- Your tasks:
• A. In the tips on living in France, what French phrase does the writer suggest for fellow stress-heads?
• B. Carry on the tips on living in France from the point where they stop.

- Given text:
-----
3) Remember which side of the road most of the world drives on when you cross the road! Seems obvious but I am not exaggerating when I say that I have watched my life flash before my eyes on at least three separate occasions. I can only speak for myself when I say the last thing I want to get a glimpse of in my final moments is the bonnet of a Peugeot or Citroen.
4) It is worth mentioning that your sense of humour might not translate quite so seamlessly. Traditionally, I rely upon jokes to worm my way out of uncomfortable situations or to jazz up a room wallpapered in awkward silence. Unfortunately, I had to leave this tactic at passport control when references to Ali G stopped giving the illusion of fun and lightheartedness and started resembling lunacy.
Rectifying this is by no means a quick fix and I acknowledge that even after living here for two months, I sometimes feel like a baby who does not have the means or vocabulary to express their feelings. The best solution is to speak to lots of people, ask questions, and if you find that difficult, watch and read as many things in the original language as possible. Eventually, you’ll get a feel for the different expressions and idioms. For example, a particularly useful phrase for fellow stress-heads, je suis au bout de ma vie (I am at the end of my tether).
Though this solution is relatively textbook and equally embryonic, I have uncovered the antidote for anybody diagnosed with chronic verbal diarrhoea: move somewhere that speaks a language you aren’t fully fluent in. Not even tonsillitis managed to shut me up this effectively.
5) Eat. Everything. No further notes.
6) Wherever you go, you are certain to observe varying attitudes to drinking. For instance, some of the Americans that I work alongside looked at me like I had two heads when I suggested going for an afternoon aperitif in the glorious sunshine. On the other hand, when wine tasting in France, I was introduced to the concept of “breakfast wine.” Traditionally speaking, I am more partial to a flat white or an orange juice before noon but the French have other ideas.
-----
- Dataset records:
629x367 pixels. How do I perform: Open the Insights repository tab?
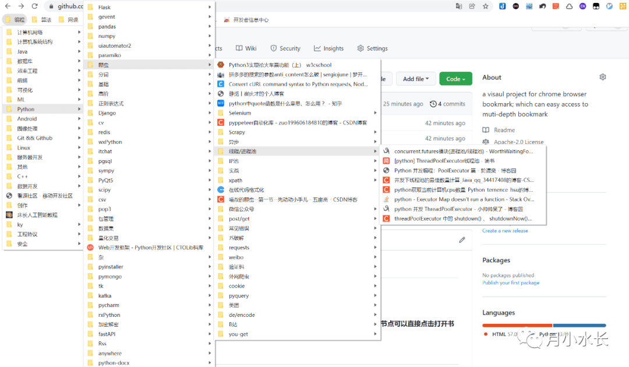pos(328,48)
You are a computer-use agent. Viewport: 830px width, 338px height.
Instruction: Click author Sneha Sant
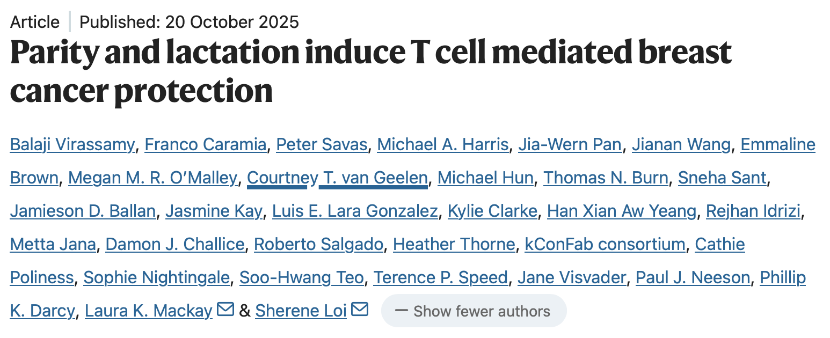722,178
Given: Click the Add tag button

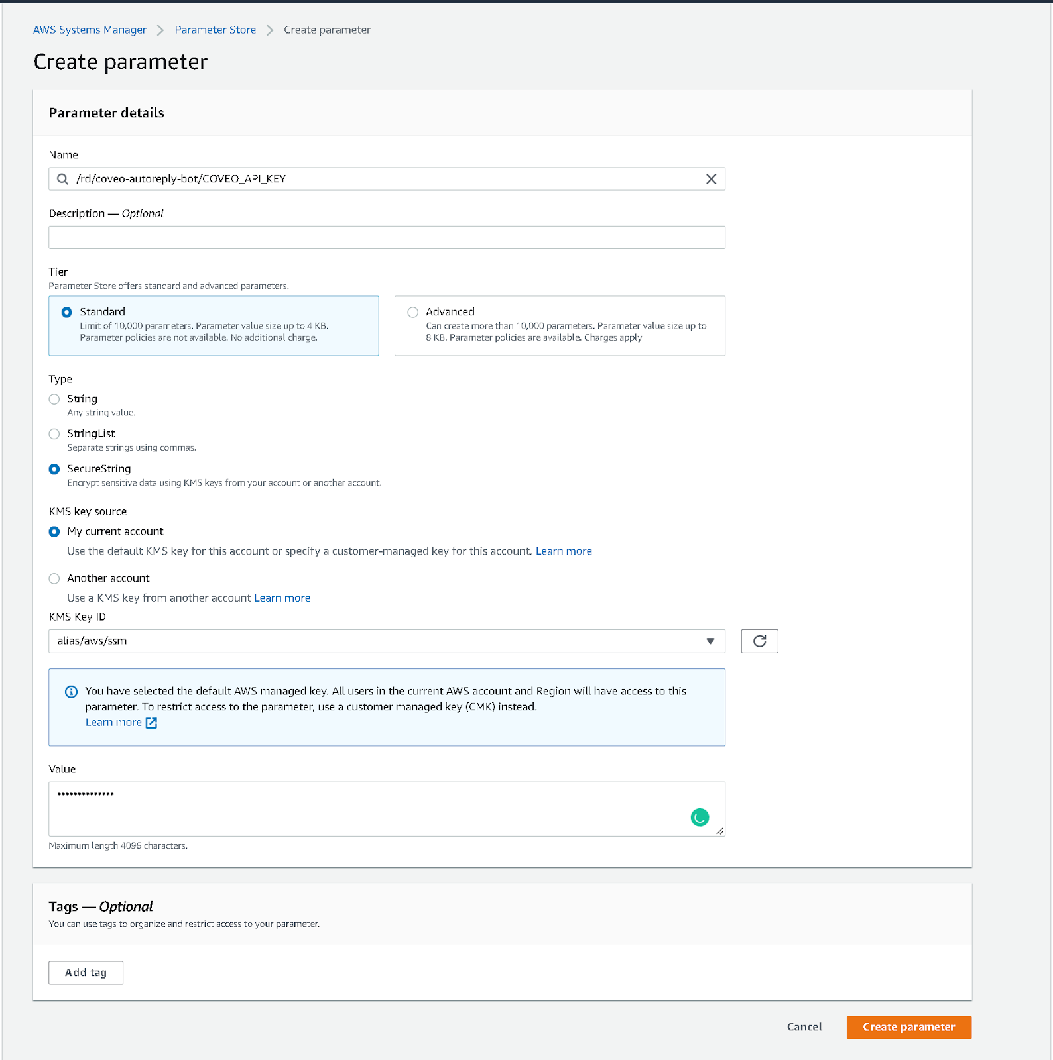Looking at the screenshot, I should (x=86, y=973).
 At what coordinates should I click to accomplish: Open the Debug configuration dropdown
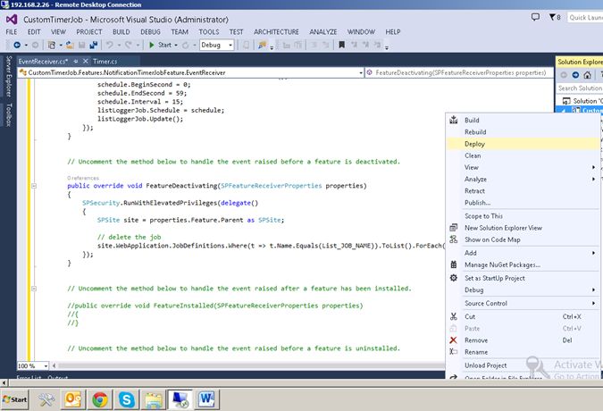(x=216, y=45)
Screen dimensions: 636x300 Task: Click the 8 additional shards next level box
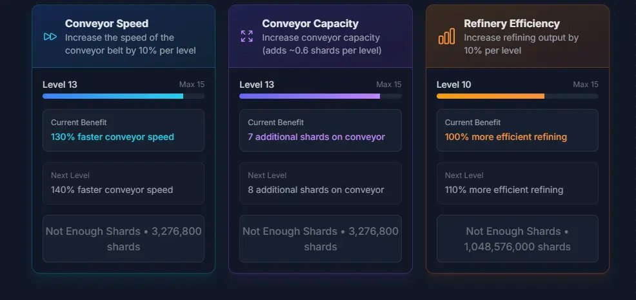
-----
- Answers:
• A. Je suis au bout de ma vie (I am at the end of my tether).

• B.
My rule of thumb is that it is probably best to respect whatever is customary. Happily for me, it just so happens that my current location has seen me witness my boss retrieve a bottle of sparkling wine from behind his desk at 11 am.
7) Do your best to ignore stereotypes. I visited Paris a few weeks ago and I found the stereotype about Parisians being rude to be largely unfounded, or certainly that they were no more rude than Londoners in any case. Generally, the trend is that if you habitually attempt to speak to people in their own language they approach you with a warmer demeanour- even if you slightly butcher the pronunciation.
One of my least favourite things about the British is our lackluster attempt to learn other languages or at least a few simple phrases in order to go for dinner with relative ease. In the spirit of ignoring stereotypes about other countries, attempt to defy stereotypes about the British yourself. Effort is always appreciated.
While these tips are characteristically somewhat obvious, they are pretty foolproof. They are tried and tested by an individual who has not climbed the base of the Himalayas with a Tibetan monk or had a run-in with a Colombian cartel, just somebody who has been accused of eating like the Luftwaffe is still flying overhead. Go forth armed with your Lonely Planet guides. Openness, effort, and vigilance when crossing roads should likely be the taglines of this advice. After all, what greater joy is there than learning from people from varied backgrounds and differing walks of life?